> **Exercise task**: Rewrite the lines below as a numbered list, starting at the line containing "submitted (183, 140)" and ending at the line containing "I want to click", with both of those lines included and blank lines dropped. Leave the pictures out of your answer.

[Target position records]

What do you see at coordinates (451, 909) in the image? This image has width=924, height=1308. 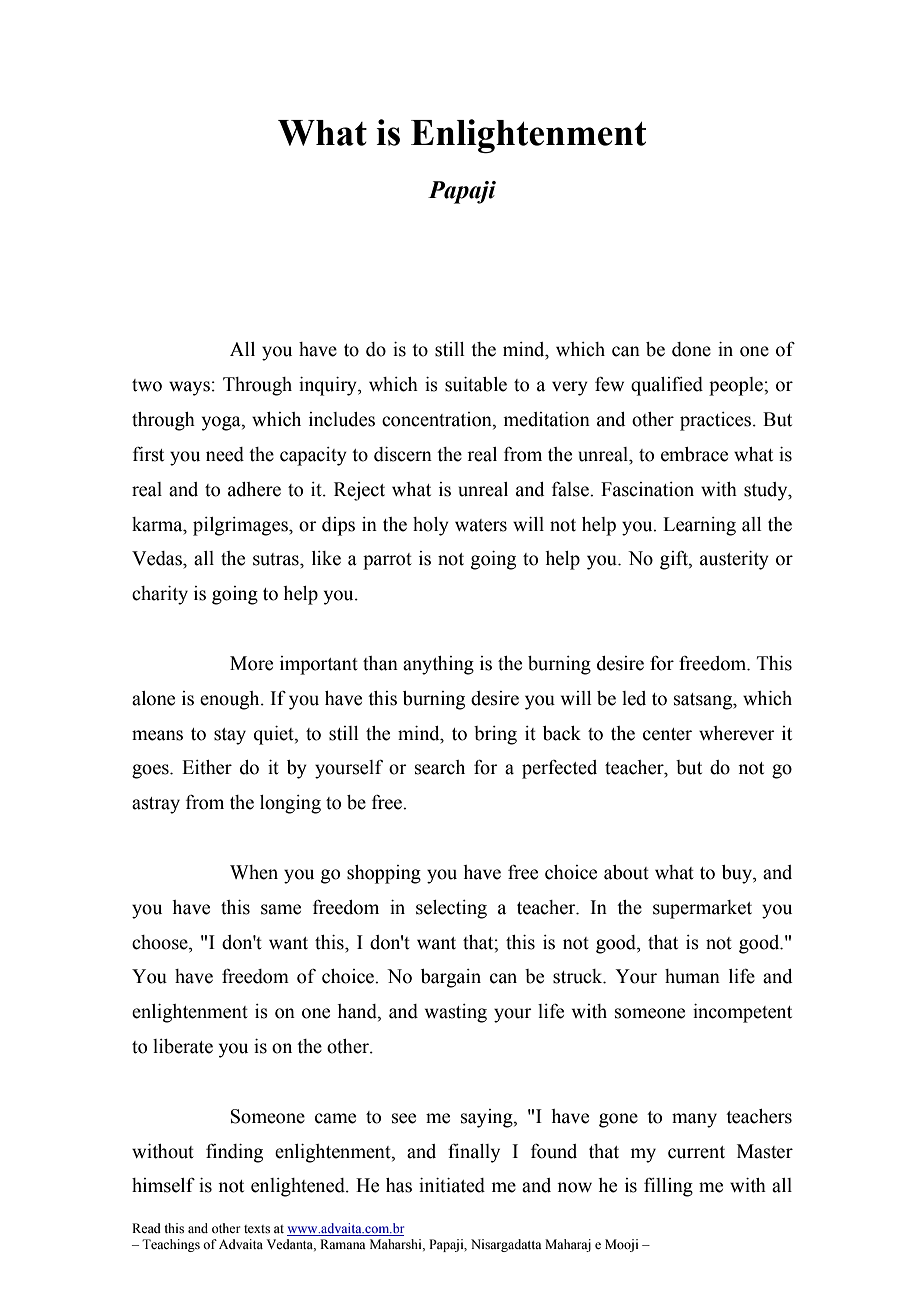 I see `selecting` at bounding box center [451, 909].
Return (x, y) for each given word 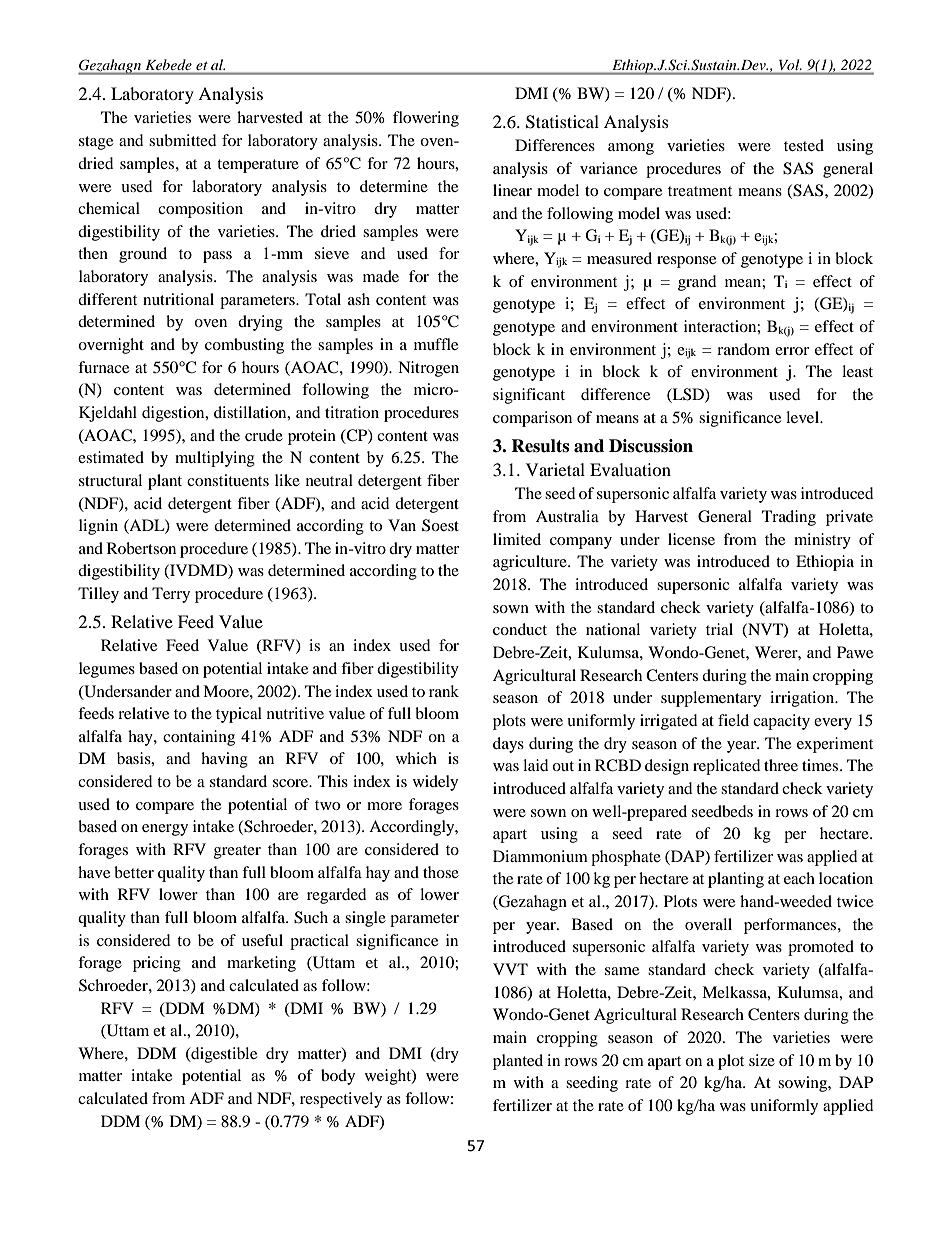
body (338, 1077)
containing (199, 738)
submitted (183, 140)
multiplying (215, 459)
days (508, 745)
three (781, 765)
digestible (223, 1055)
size (762, 1060)
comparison (532, 419)
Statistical (562, 122)
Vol (790, 64)
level (804, 417)
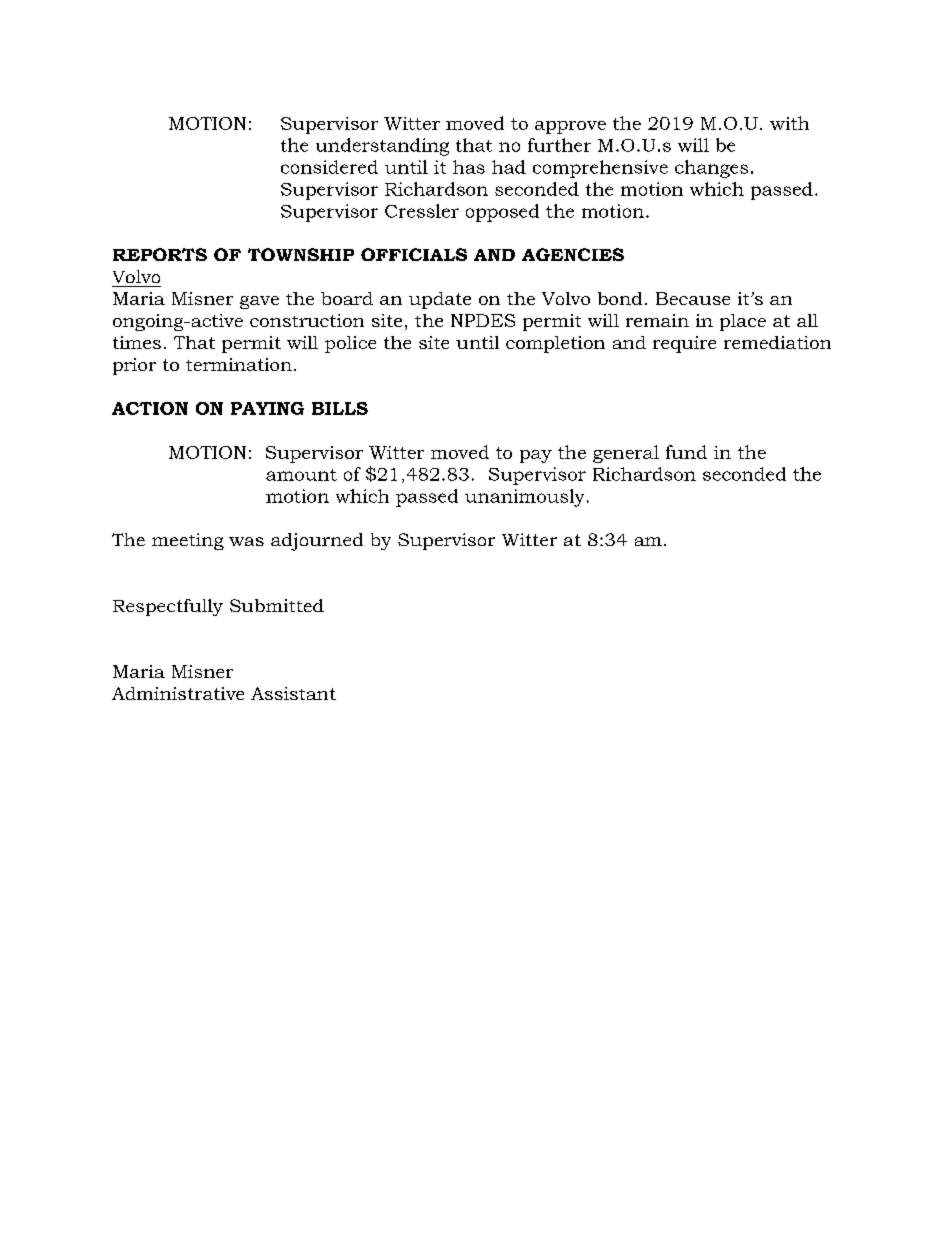  I want to click on Submitted, so click(277, 605).
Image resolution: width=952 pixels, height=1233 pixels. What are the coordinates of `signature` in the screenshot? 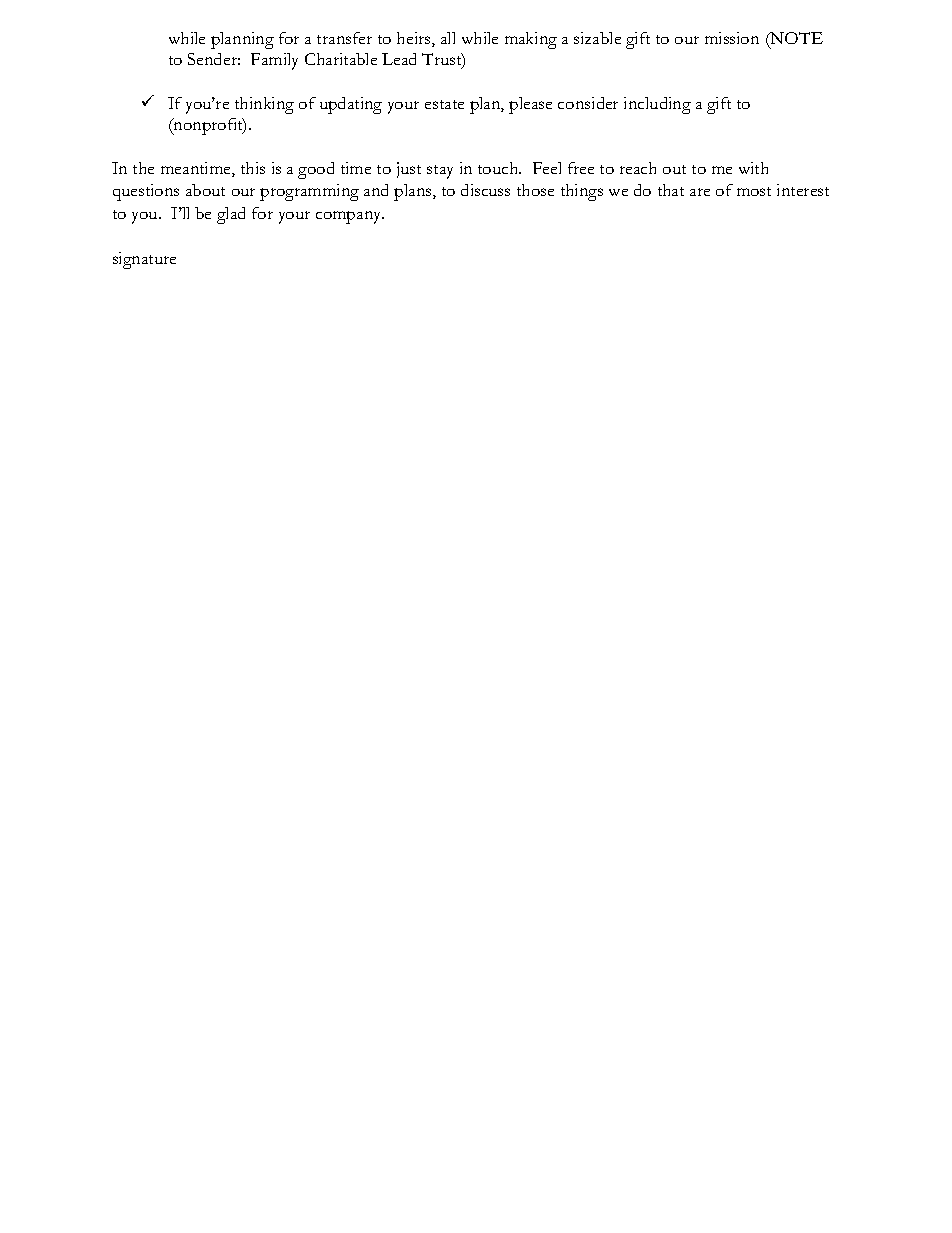 It's located at (144, 260).
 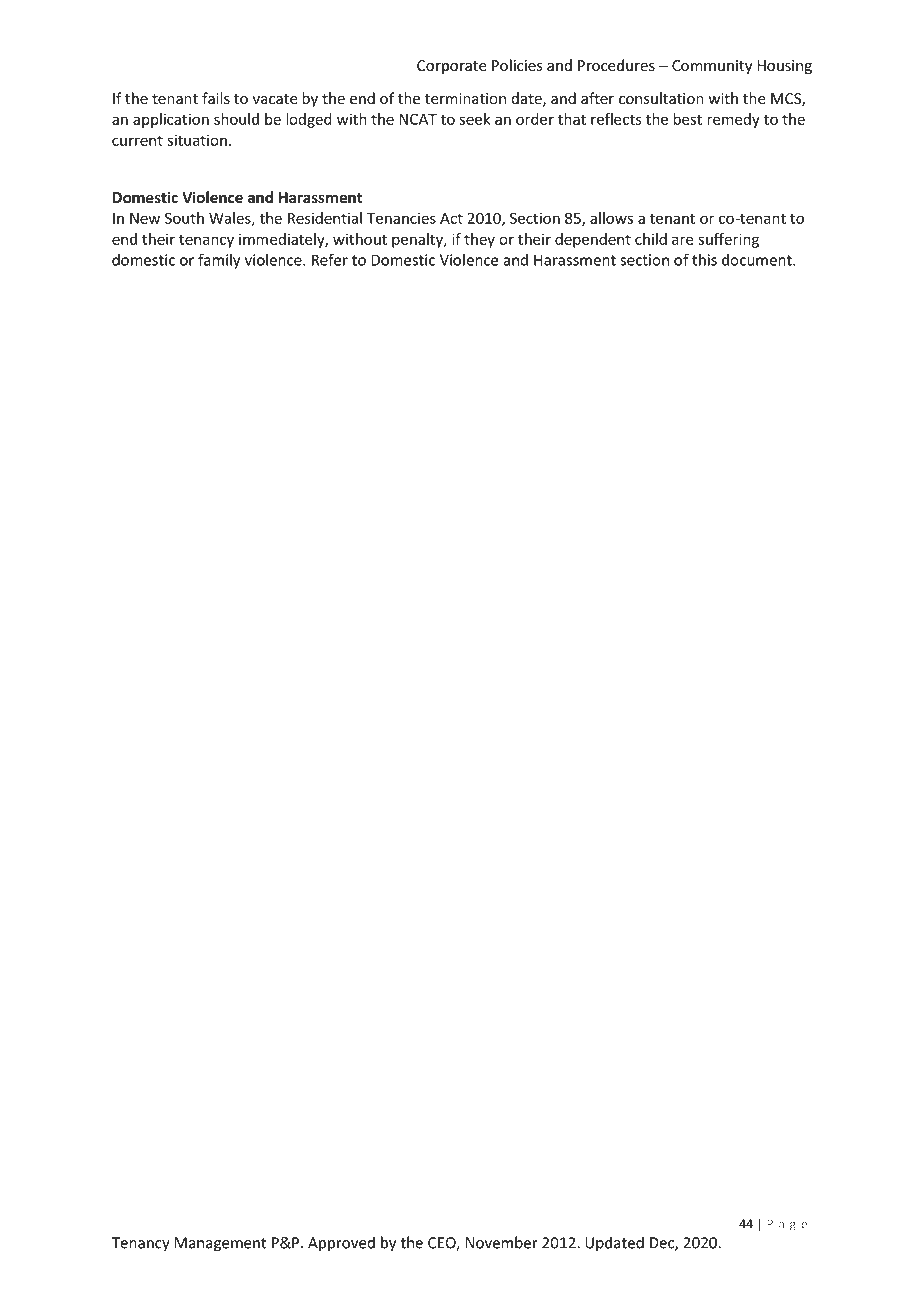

> **Problem solution**:
1. submitted (183, 140)
2. multiplying (215, 459)
3. days (508, 745)
4. three (781, 765)
5. digestible (223, 1055)
6. size (762, 1060)
7. comparison (532, 419)
8. Statistical (562, 122)
9. Vol (790, 64)
10. level (804, 417)
11.   I want to click on Submitted, so click(277, 605).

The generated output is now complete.